### Exercise details
A faithful copy of all the records is needed, with the pictures omitted.

### Provided information
Content starts
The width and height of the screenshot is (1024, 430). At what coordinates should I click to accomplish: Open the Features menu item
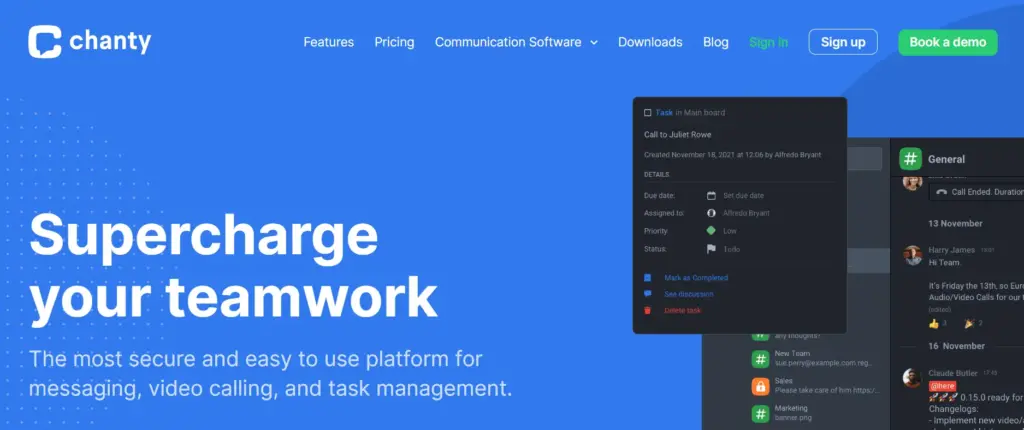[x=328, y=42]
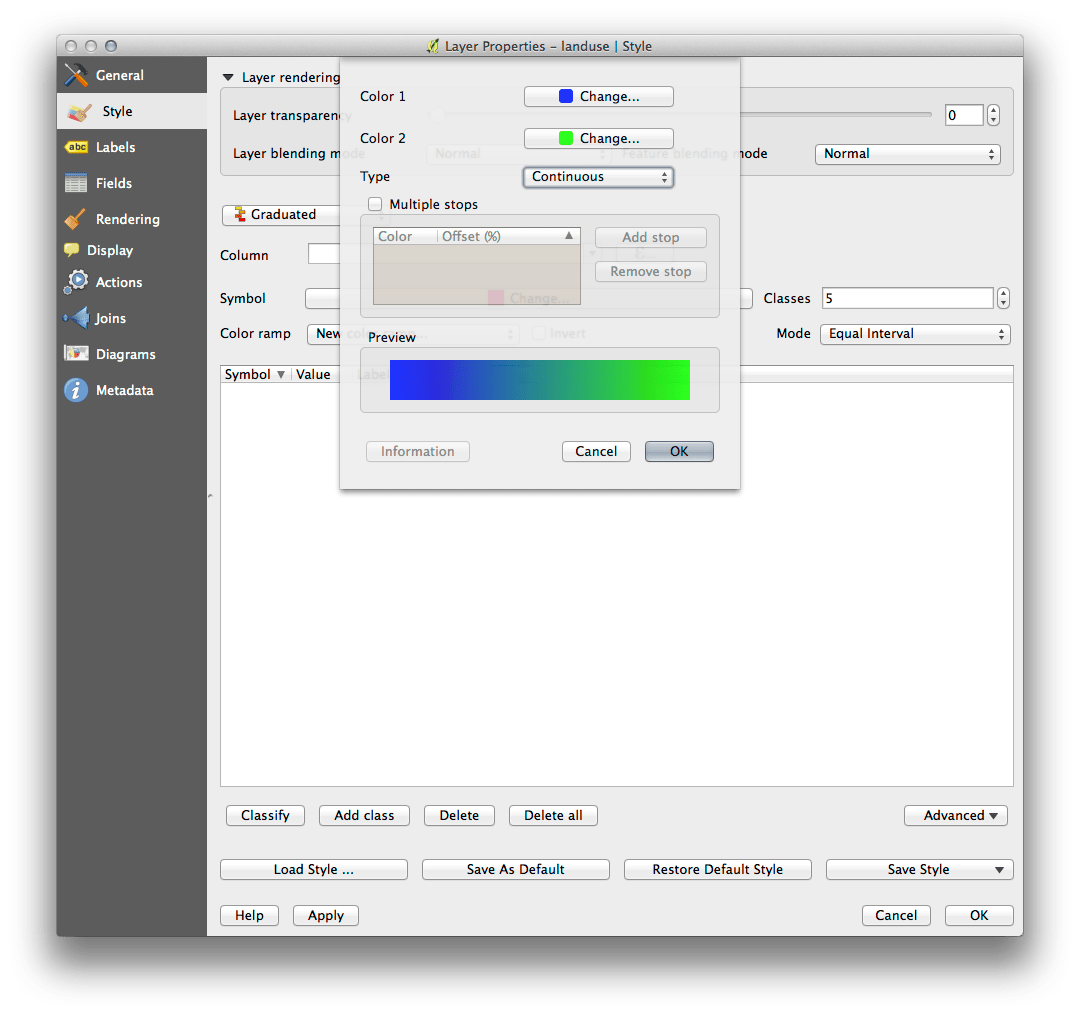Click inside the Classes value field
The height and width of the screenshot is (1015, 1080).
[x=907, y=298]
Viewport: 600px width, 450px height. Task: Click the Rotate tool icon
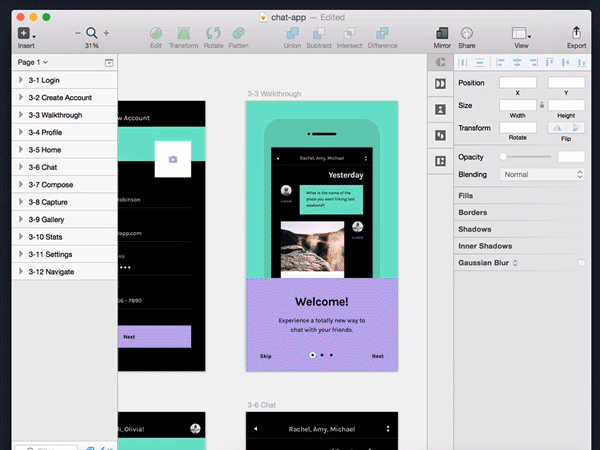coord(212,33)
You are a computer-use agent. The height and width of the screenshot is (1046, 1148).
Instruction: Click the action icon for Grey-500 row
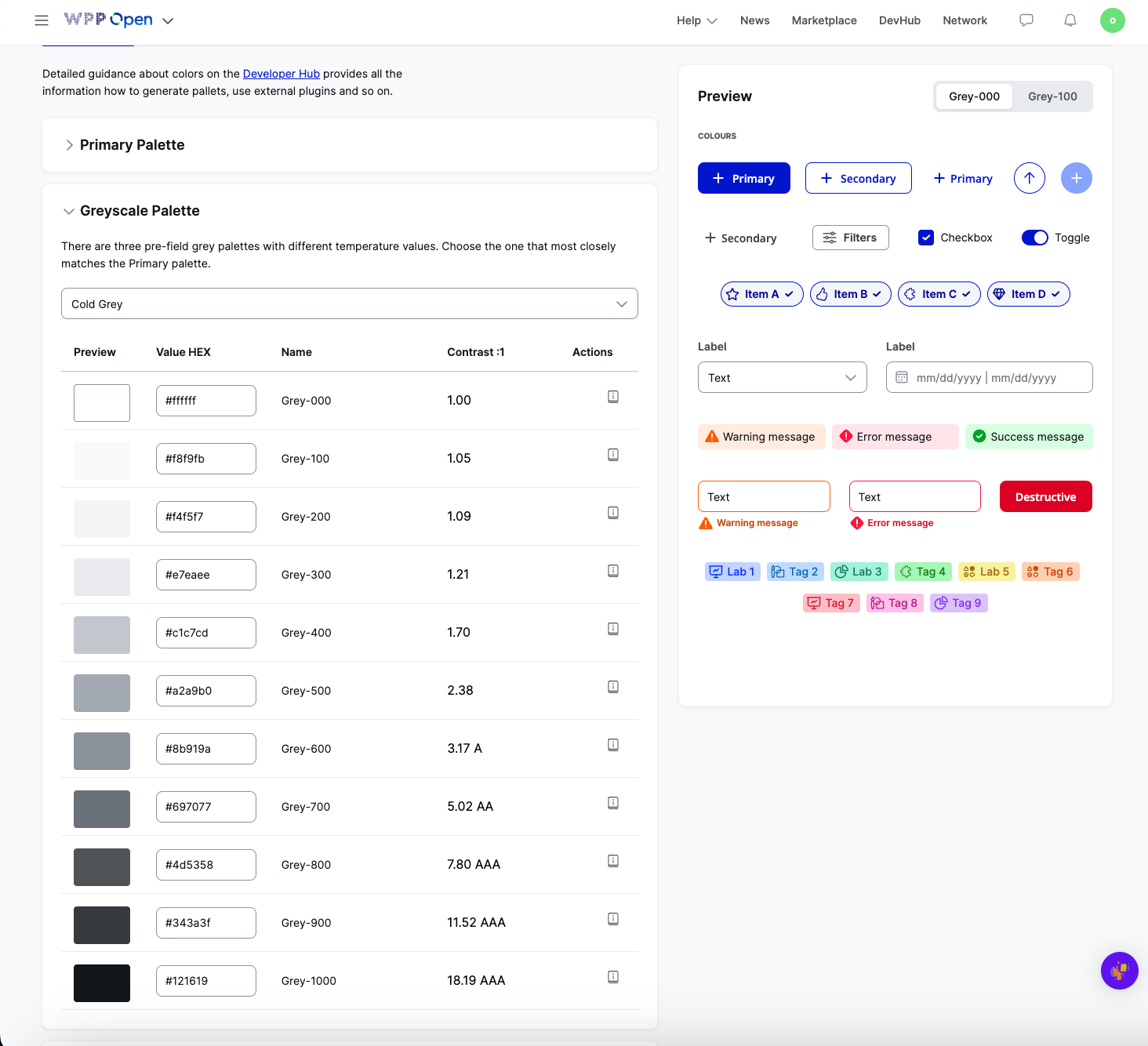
Content ends
### Output of the task
The width and height of the screenshot is (1024, 430). At what coordinates should I click to accomplish: Open the Features menu item
[x=328, y=42]
Click inside the Classes value field
The height and width of the screenshot is (1015, 1080).
[x=907, y=298]
Viewport: 600px width, 450px height. Task: Click the Rotate tool icon
coord(212,33)
You are a computer-use agent. The height and width of the screenshot is (1046, 1148).
Instruction: Click the action icon for Grey-500 row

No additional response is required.